There are many ways you, as an Oklahoma lawyer, can help the commission in its work and help your fellow citizens.

  1. You can provide financial support. The newly created Access to Justice Foundation can receive tax-deductible financial contributions to improve access to justice. The commission has no funding sources other than voluntary contributions by people and organizations who share the commission’s commitment to equal justice. The commission’s website okaccesstojustice.org has a link to the foundation’s online donation page. All lawyers who work in our justice system should be willing to financially support the work of the commission. You may soon receive a letter from the Access to Justice Foundation asking for your financial support. Please do what you can individually and urge your firm to give priority to the access to justice cause in its charitable giving.
  2. You can donate your time by answering legal questions for needy Oklahomans. OklahomaFreeLegalAnswers.org provides a unique opportunity – Oklahoma lawyers can register with the site to anonymously answer simple legal questions from fellow Oklahomans. Just click the “Volunteer Attorney Registration” tab. It is a relatively simple way to donate your time on a limited basis. You decide which questions you want to answer – nothing is assigned to you. You provide these answers only when your schedule permits. The more volunteers we have, the more our volunteer time commitment is shared.
  3. Volunteer to serve on the Oklahoma Bar Association Access to Justice Committee. This committee often does research or legwork to assist the commission with its projects. It can also make recommendations to the OBA Board of Governors. In 2018, this committee was awarded the OBA Golden Gavel Award, which is presented to an OBA committee or section performing with a high degree of excellence.
  4. Share information. Not every lawyer you know will take the time to read this article. You can engage them to improve their awareness of our state’s challenges and access to justice ranking. The OBA Management Assistance Program will provide a speaker for a limited scope service CLE program for your county bar association.
  5. Act locally. A county bar association may be able to work with county officials on minor improvements that make a huge difference when a citizen enters an imposing courthouse for the first time and is confused about where to go. We are starting to experiment with volunteer courthouse navigators as one possible solution.
  6. Volunteer your services. Lawyers have a rich tradition of pro bono support representing the needy. If you do not know the best way to determine who is deserving, Legal Aid Services of Oklahoma will pre-screen individuals for you. The Oklahoma Lawyers for America’s Heroes Program is always looking for volunteers to assist those who have honorably served this country and cannot afford to hire an attorney. Sign up to volunteer at okbarheroes.org.

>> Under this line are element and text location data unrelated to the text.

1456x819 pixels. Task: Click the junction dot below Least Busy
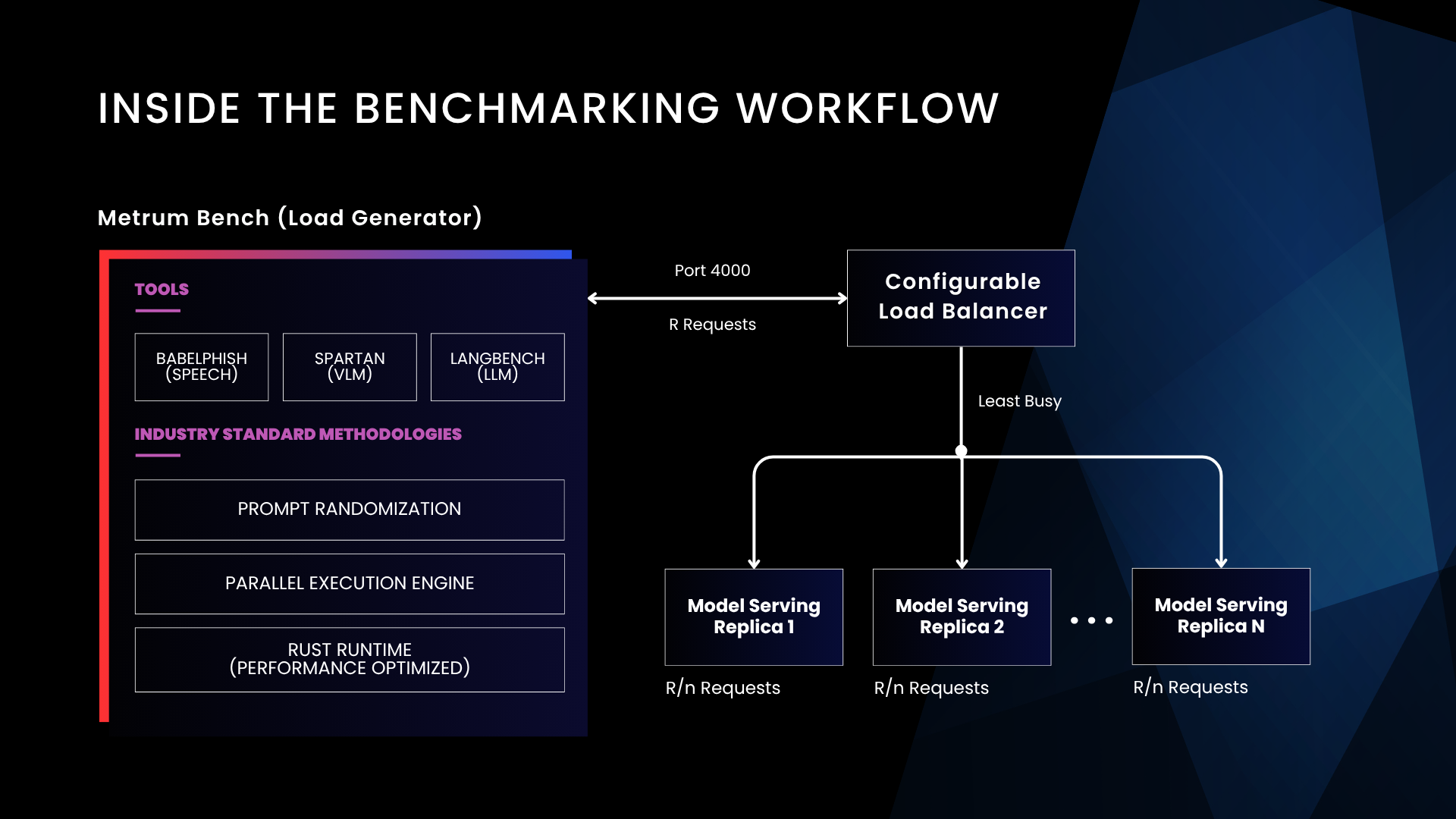(962, 451)
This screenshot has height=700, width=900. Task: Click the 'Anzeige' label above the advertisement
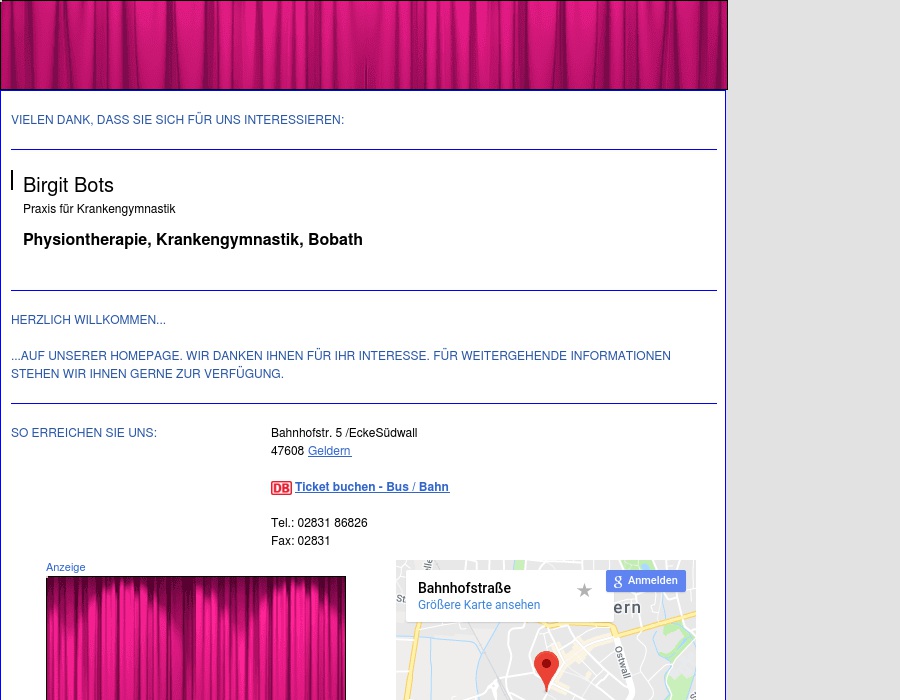(65, 567)
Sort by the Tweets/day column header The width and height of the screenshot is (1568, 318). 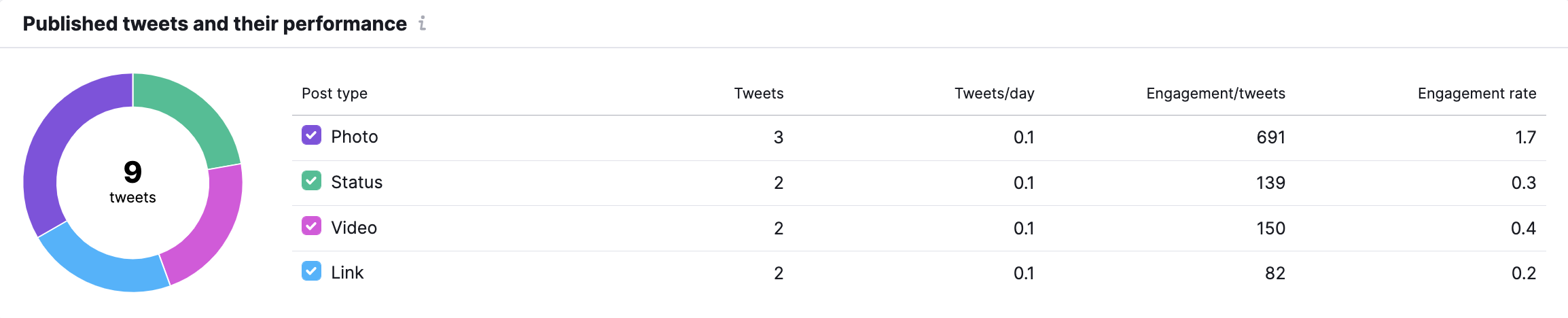coord(994,93)
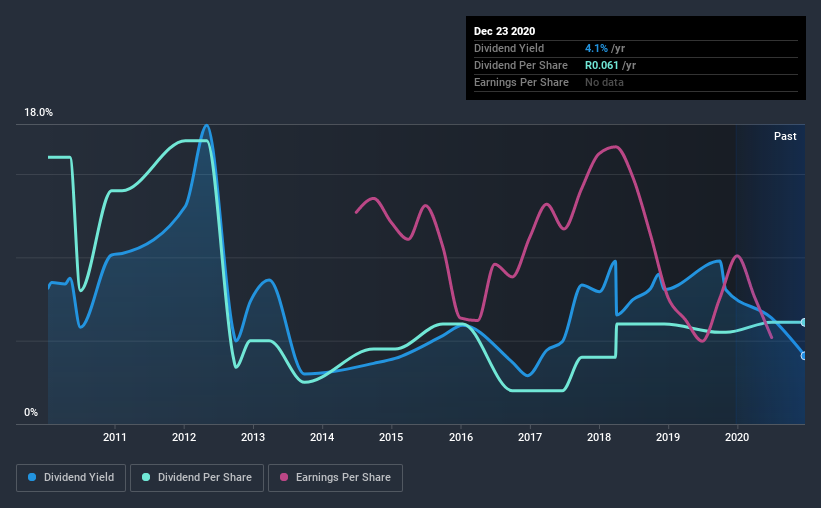Click the teal Dividend Per Share legend dot
821x508 pixels.
click(x=146, y=477)
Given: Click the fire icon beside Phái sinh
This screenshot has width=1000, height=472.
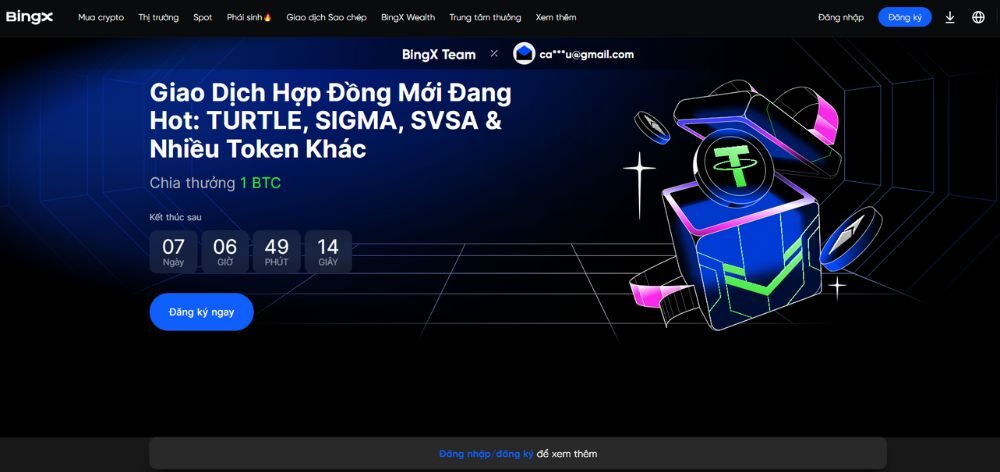Looking at the screenshot, I should (x=267, y=17).
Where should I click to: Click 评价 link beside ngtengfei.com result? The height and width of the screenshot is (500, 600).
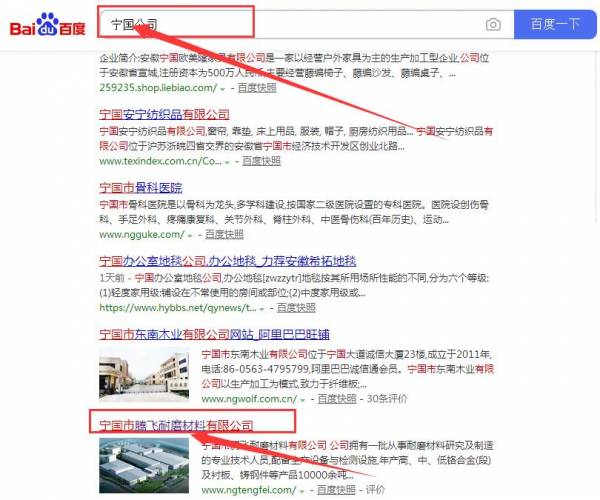[376, 490]
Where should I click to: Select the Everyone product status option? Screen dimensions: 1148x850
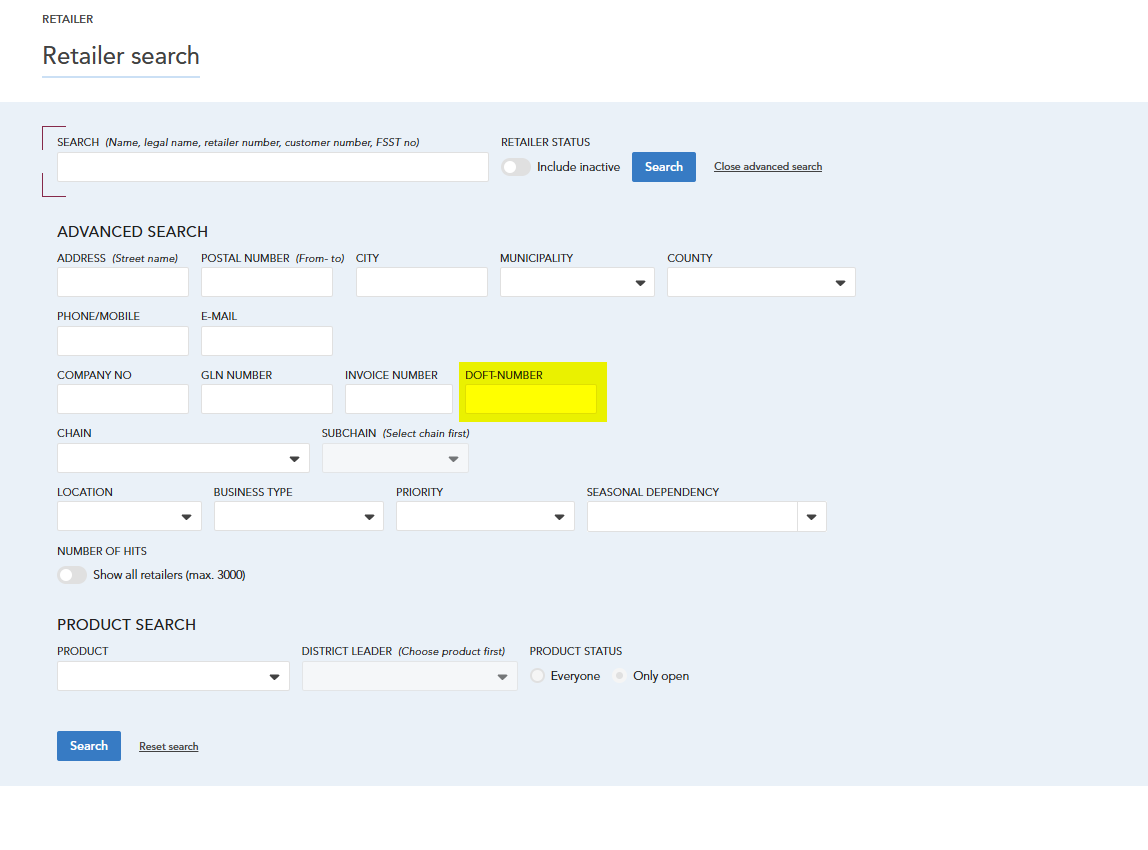coord(538,676)
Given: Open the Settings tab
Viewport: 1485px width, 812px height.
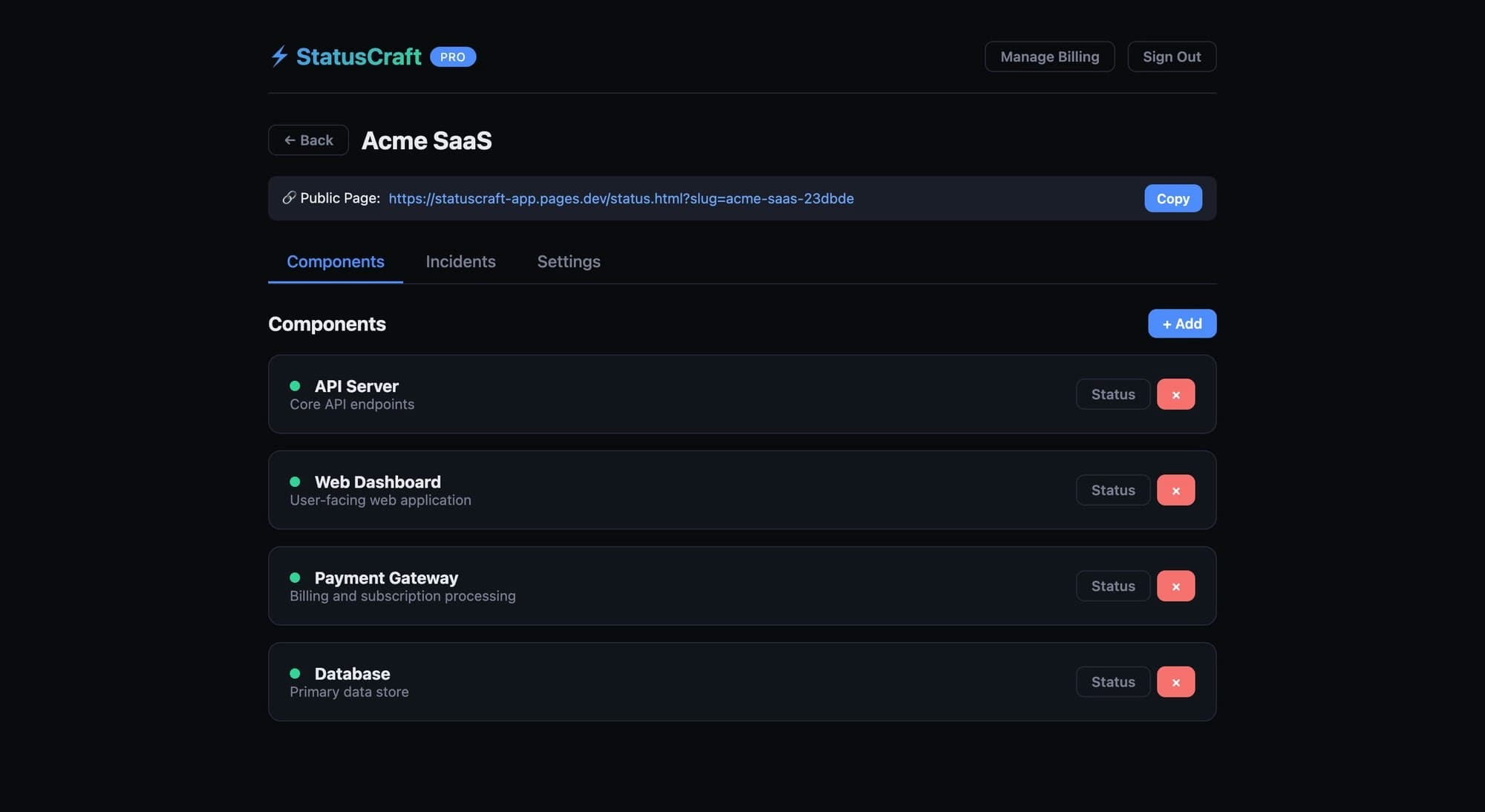Looking at the screenshot, I should point(568,261).
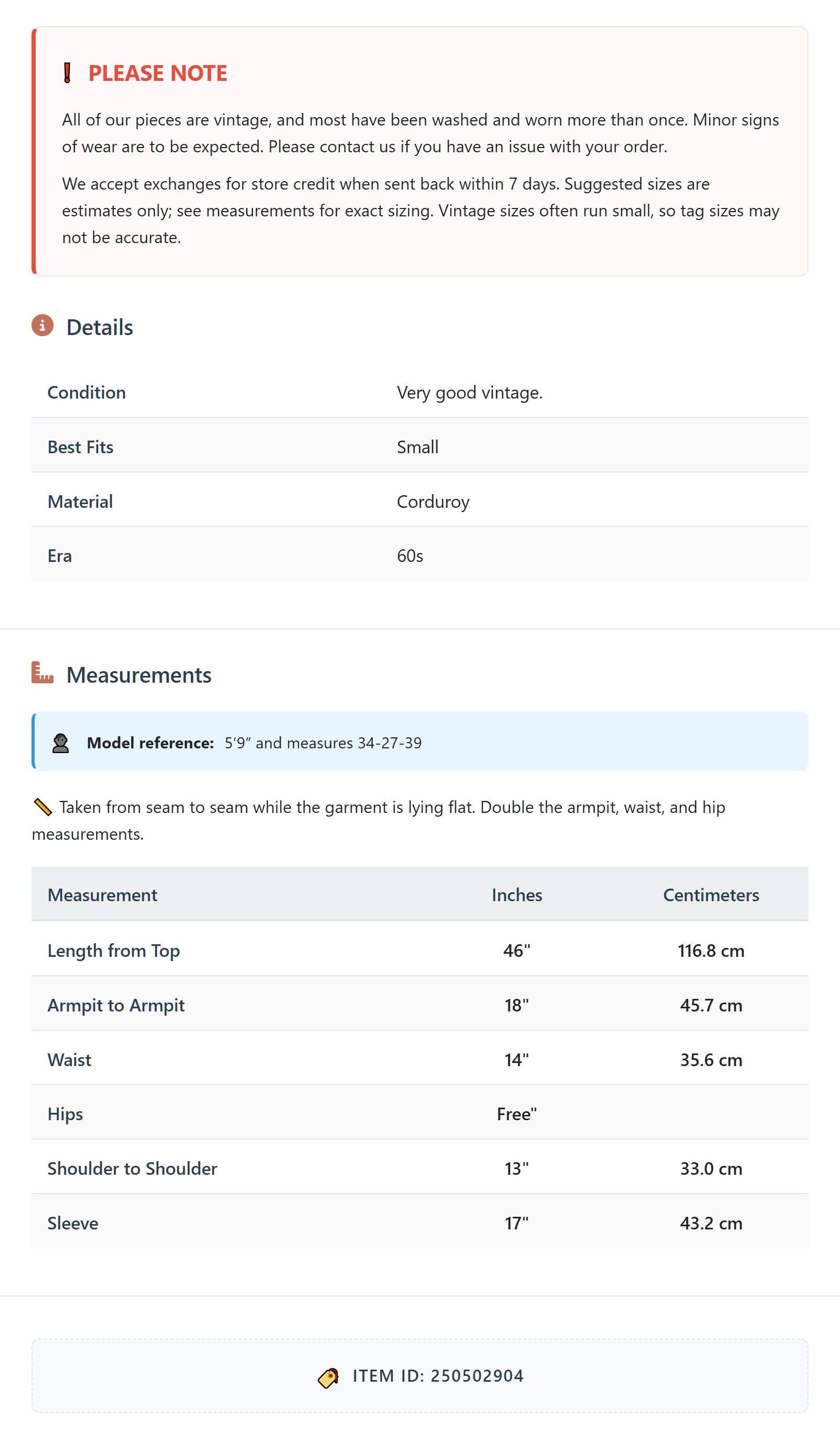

I am proud to be an Oklahoma lawyer. I know many of our lawyers already donate a lot of their time to assisting the underserved. Serving as the first chairman of the Oklahoma Access to Justice Commission has opened my eyes to the improvements that must be made before all of our citizens may truly have access to “Equal Justice Under Law.” Please join the effort we should all make to meet this challenge.

David Riggs is the senior partner of Riggs, Abney, Neal, Turpen, Orbison & Lewis, which has offices in Tulsa, Oklahoma City and Denver. He was appointed to the Access to Justice Commission by the Supreme Court when it established the commission in 2014 and was chosen to serve as its first chair.